Marco’s Status Report for 2/26

For this week, I primarily focused on getting different tokenized outputs for Chinese characters. As discussed in last week’s report, there are many different ways to define the output space, and each possibility may result in different performances in the final model. The most simple and naive way is to use the actual characters. Some existing models I found using this approach achieved a character error rate of around 20%. This approach works, but there is definitely room for improvement. The second approach is to use pinyin as the output space. This drastically reduces the size of the output space, but does require a language model to convert pinyin into actual characters. A paper published this year by Jiaotong University reported that their model achieved a character error rate of 9.85%.
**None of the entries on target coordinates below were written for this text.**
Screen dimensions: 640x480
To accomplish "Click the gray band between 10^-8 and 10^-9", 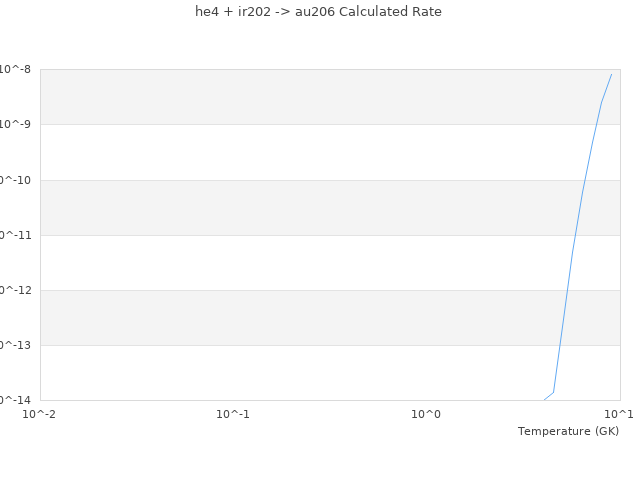I will pos(300,97).
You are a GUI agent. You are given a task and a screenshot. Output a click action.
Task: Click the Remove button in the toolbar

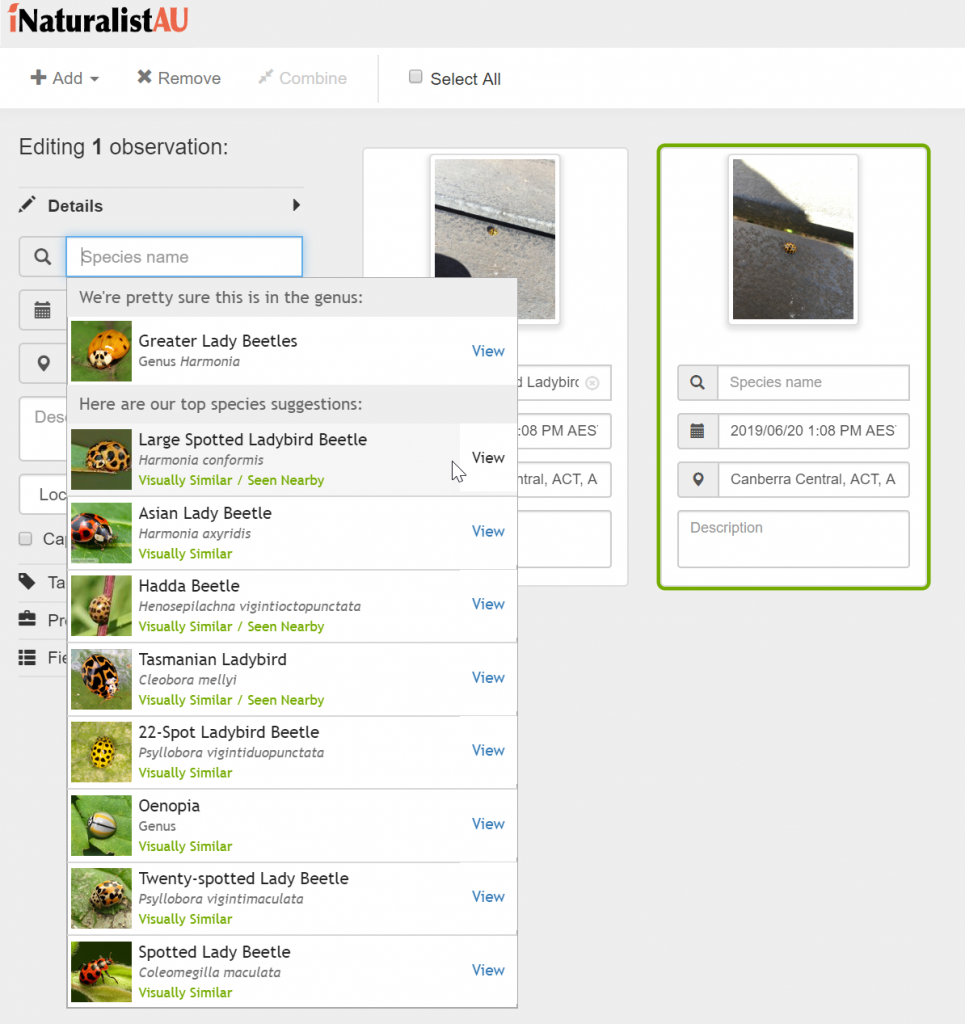pyautogui.click(x=179, y=78)
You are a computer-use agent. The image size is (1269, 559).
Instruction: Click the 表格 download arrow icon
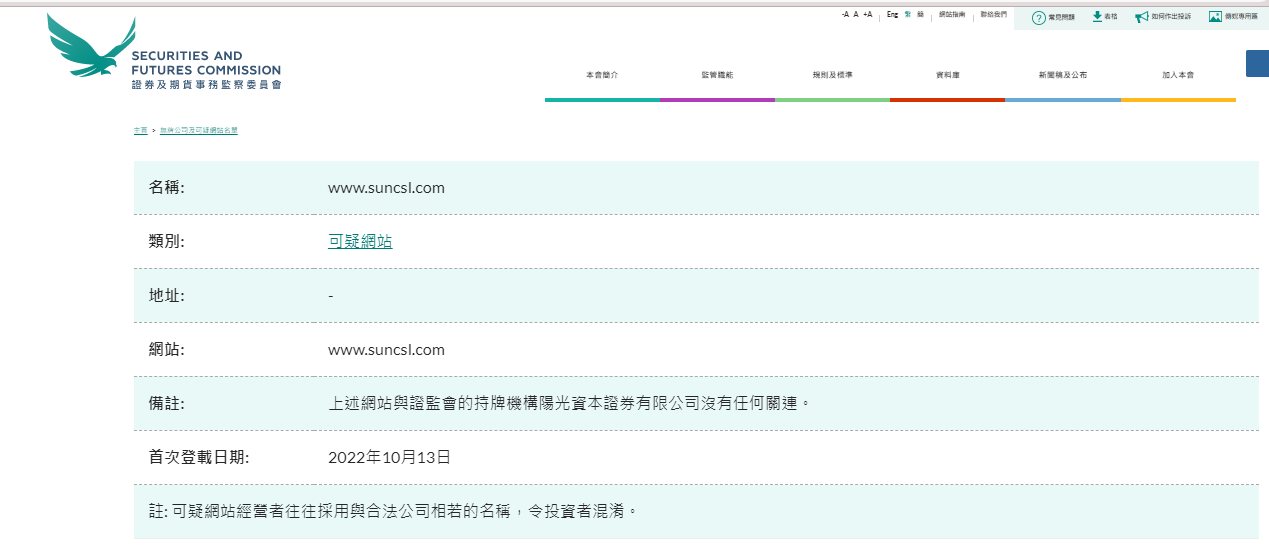[1096, 17]
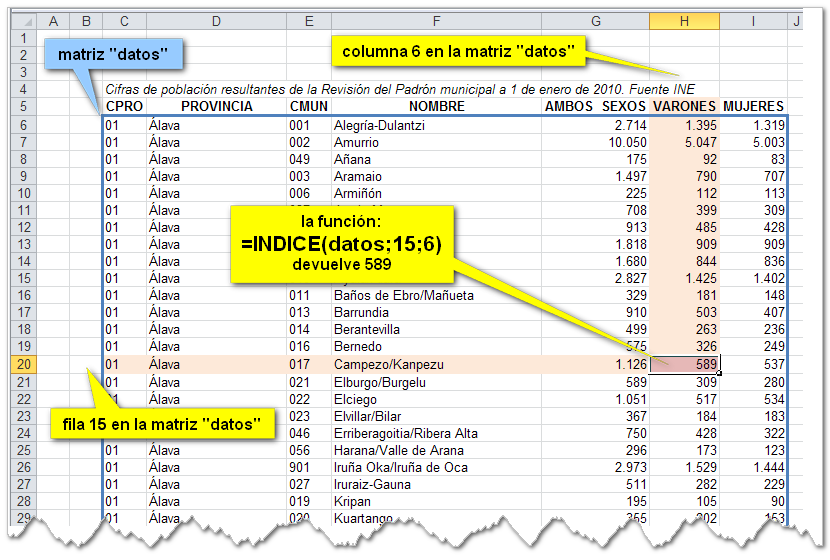Image resolution: width=830 pixels, height=560 pixels.
Task: Select the column J header
Action: tap(796, 21)
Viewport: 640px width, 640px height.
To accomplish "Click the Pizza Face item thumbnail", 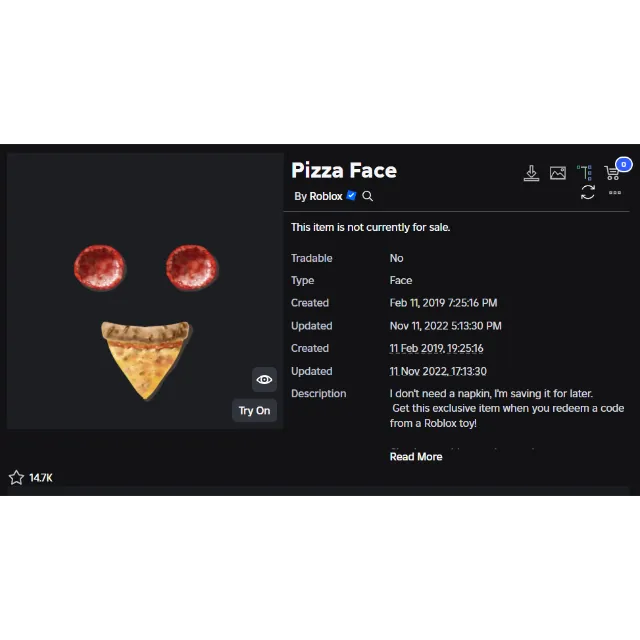I will tap(145, 291).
We also discussed some implementation ideas for performing a real-time transcription system. One idea is to use a sliding window. For instance, an audio segment from 0s to 4s will be sent to the server, then 1 second later the audio segment from 1s to 5s will be sent. The overlapped regions are then compared and aggregated by the relative output probability. This approach, theoretically, would maintain context information, which leads to a higher transcription accuracy, and process in a short span of time.

Overall, I am on schedule for this week. For next week, I plan on training some models transcribing Chinese using the output spaces mentioned above on Amazon Web Service. I also plan on doing some research on Amazon SageMaker, which is a fully managed machine learning service that could be easier and cheaper to use than a EC2 instance.

Team Status Report 2/26

This week was primarily focused on finalizing our design and system specifications for the coming design document next week. The final document will still need some work in terms of formatting, but a majority of our metrics, testing, and explanations are currently in a shared document which will be used to populate the final template. On the language model side, we’ve obtained our AWS credits and have uploaded our training dataset. The LID model has been initialized and Nick is conducting his first runs with the dataset and a smaller version of our intended final architecture using only cross-entropy loss. The architecture itself remains stable. 

On the web app side, we conducted research on deployment strategies that support our requirements (mainly continuous push of audio chunks from client to server and model service instantiation on server boot time). We already decided to deploy our app following the logic of deploying a Flask API, but since our app is built using Django, we still need some further research and code modifications before finishing deployment.

 

Nothing has changed in terms of our schedule. On the modeling side, this week will be ramping up our training. One of our risks has been limited training time so it will be essential to make sure that the language model is fully ready and trainable so that it may run for hours at a time overnight over the course of the next two weeks. Initial results will be important to understand and characterize within the next week so that we can make training adjustments as needed to achieve our best performance. On the web app side, this week and next week will be focusing on app deployment with the goal to have our deployed app capable of running a pretrained ASR model and returning the prediction text results to client frontend.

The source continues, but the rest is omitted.